== Segment start ==
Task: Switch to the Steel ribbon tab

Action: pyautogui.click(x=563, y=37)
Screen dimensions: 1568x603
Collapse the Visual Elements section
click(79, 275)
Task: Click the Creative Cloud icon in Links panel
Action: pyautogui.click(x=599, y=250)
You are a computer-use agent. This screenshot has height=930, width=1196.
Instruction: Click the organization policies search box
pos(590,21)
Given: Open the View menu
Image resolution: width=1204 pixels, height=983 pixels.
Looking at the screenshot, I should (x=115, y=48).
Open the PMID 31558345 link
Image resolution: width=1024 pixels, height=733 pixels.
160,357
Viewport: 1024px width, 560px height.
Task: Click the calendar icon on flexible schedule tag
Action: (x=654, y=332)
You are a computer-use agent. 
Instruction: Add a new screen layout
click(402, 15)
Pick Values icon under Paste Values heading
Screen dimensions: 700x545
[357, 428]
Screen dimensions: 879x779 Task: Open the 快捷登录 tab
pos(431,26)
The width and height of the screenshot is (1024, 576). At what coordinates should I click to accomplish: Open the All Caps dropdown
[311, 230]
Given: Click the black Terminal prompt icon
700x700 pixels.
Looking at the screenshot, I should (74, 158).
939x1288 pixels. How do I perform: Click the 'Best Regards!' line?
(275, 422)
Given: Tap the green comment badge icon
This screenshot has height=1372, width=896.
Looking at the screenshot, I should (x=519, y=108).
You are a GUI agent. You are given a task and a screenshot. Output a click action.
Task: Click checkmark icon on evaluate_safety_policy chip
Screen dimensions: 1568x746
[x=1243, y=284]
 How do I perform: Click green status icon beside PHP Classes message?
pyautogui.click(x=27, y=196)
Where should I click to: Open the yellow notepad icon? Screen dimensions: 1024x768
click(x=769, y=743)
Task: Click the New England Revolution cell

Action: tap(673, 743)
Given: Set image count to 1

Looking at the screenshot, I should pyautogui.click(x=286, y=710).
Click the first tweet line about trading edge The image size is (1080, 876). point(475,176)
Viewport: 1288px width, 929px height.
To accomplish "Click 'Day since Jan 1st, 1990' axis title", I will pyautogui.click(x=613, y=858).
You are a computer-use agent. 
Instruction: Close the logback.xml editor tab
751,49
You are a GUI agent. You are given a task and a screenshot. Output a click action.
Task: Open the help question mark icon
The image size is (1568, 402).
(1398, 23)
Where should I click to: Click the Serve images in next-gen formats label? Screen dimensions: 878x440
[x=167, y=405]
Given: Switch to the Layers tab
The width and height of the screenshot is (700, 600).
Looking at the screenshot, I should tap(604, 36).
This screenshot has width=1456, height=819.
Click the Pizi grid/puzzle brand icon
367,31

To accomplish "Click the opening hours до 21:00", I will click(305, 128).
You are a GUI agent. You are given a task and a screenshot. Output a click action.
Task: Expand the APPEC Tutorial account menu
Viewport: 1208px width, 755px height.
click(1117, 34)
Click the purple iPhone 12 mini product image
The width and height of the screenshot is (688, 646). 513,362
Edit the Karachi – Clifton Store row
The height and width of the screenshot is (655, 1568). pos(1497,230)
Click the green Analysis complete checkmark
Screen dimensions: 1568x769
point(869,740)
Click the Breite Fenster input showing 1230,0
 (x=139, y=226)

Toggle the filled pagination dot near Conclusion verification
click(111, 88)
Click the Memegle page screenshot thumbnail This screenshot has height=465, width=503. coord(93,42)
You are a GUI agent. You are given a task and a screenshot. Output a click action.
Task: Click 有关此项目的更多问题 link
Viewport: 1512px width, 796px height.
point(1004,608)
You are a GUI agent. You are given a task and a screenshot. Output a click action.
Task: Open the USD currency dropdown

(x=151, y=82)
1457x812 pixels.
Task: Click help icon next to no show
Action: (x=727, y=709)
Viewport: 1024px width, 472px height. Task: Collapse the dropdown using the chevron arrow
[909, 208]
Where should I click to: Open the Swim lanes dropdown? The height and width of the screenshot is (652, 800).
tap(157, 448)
== Segment end ==
Brief >>
Give back the complete material, keeping every word exactly as written.

Worked solution >>
Task: Switch to the Steel ribbon tab

Action: pyautogui.click(x=563, y=37)
Screen dimensions: 1568x603
Collapse the Visual Elements section
click(79, 275)
Task: Click the Creative Cloud icon in Links panel
Action: pyautogui.click(x=599, y=250)
You are a computer-use agent. This screenshot has height=930, width=1196.
Instruction: Click the organization policies search box
pos(590,21)
Given: Open the View menu
Image resolution: width=1204 pixels, height=983 pixels.
Looking at the screenshot, I should (x=115, y=48).
Open the PMID 31558345 link
Image resolution: width=1024 pixels, height=733 pixels.
160,357
Viewport: 1024px width, 560px height.
Task: Click the calendar icon on flexible schedule tag
Action: (x=654, y=332)
You are a computer-use agent. 
Instruction: Add a new screen layout
click(402, 15)
Pick Values icon under Paste Values heading
Screen dimensions: 700x545
[357, 428]
Screen dimensions: 879x779 Task: Open the 快捷登录 tab
pos(431,26)
The width and height of the screenshot is (1024, 576). At what coordinates should I click to accomplish: Open the All Caps dropdown
[311, 230]
Given: Click the black Terminal prompt icon
700x700 pixels.
Looking at the screenshot, I should (74, 158).
939x1288 pixels. How do I perform: Click the 'Best Regards!' line?
(275, 422)
Given: Tap the green comment badge icon
This screenshot has height=1372, width=896.
Looking at the screenshot, I should (x=519, y=108).
You are a GUI agent. You are given a task and a screenshot. Output a click action.
Task: Click checkmark icon on evaluate_safety_policy chip
Screen dimensions: 1568x746
[x=1243, y=284]
 How do I perform: Click green status icon beside PHP Classes message?
pyautogui.click(x=27, y=196)
Where should I click to: Open the yellow notepad icon? Screen dimensions: 1024x768
click(x=769, y=743)
Task: Click the New England Revolution cell

Action: tap(673, 743)
Given: Set image count to 1

Looking at the screenshot, I should pyautogui.click(x=286, y=710).
Click the first tweet line about trading edge The image size is (1080, 876). point(475,176)
Viewport: 1288px width, 929px height.
To accomplish "Click 'Day since Jan 1st, 1990' axis title", I will pyautogui.click(x=613, y=858).
You are a computer-use agent. 
Instruction: Close the logback.xml editor tab
751,49
You are a GUI agent. You are given a task and a screenshot. Output a click action.
Task: Open the help question mark icon
The image size is (1568, 402).
(1398, 23)
Where should I click to: Click the Serve images in next-gen formats label? Screen dimensions: 878x440
[x=167, y=405]
Given: Switch to the Layers tab
The width and height of the screenshot is (700, 600).
Looking at the screenshot, I should tap(604, 36).
This screenshot has width=1456, height=819.
Click the Pizi grid/puzzle brand icon
367,31

To accomplish "Click the opening hours до 21:00", I will click(305, 128).
You are a GUI agent. You are given a task and a screenshot. Output a click action.
Task: Expand the APPEC Tutorial account menu
Viewport: 1208px width, 755px height.
click(1117, 34)
Click the purple iPhone 12 mini product image
The width and height of the screenshot is (688, 646). 513,362
Edit the Karachi – Clifton Store row
The height and width of the screenshot is (655, 1568). pos(1497,230)
Click the green Analysis complete checkmark
Screen dimensions: 1568x769
point(869,740)
Click the Breite Fenster input showing 1230,0
 (x=139, y=226)

Toggle the filled pagination dot near Conclusion verification
click(111, 88)
Click the Memegle page screenshot thumbnail This screenshot has height=465, width=503. coord(93,42)
You are a GUI agent. You are given a task and a screenshot. Output a click action.
Task: Click 有关此项目的更多问题 link
Viewport: 1512px width, 796px height.
point(1004,608)
You are a GUI agent. You are given a task and a screenshot. Output a click action.
Task: Open the USD currency dropdown

(x=151, y=82)
1457x812 pixels.
Task: Click help icon next to no show
Action: (x=727, y=709)
Viewport: 1024px width, 472px height. Task: Collapse the dropdown using the chevron arrow
[909, 208]
Where should I click to: Open the Swim lanes dropdown? The height and width of the screenshot is (652, 800).
tap(157, 448)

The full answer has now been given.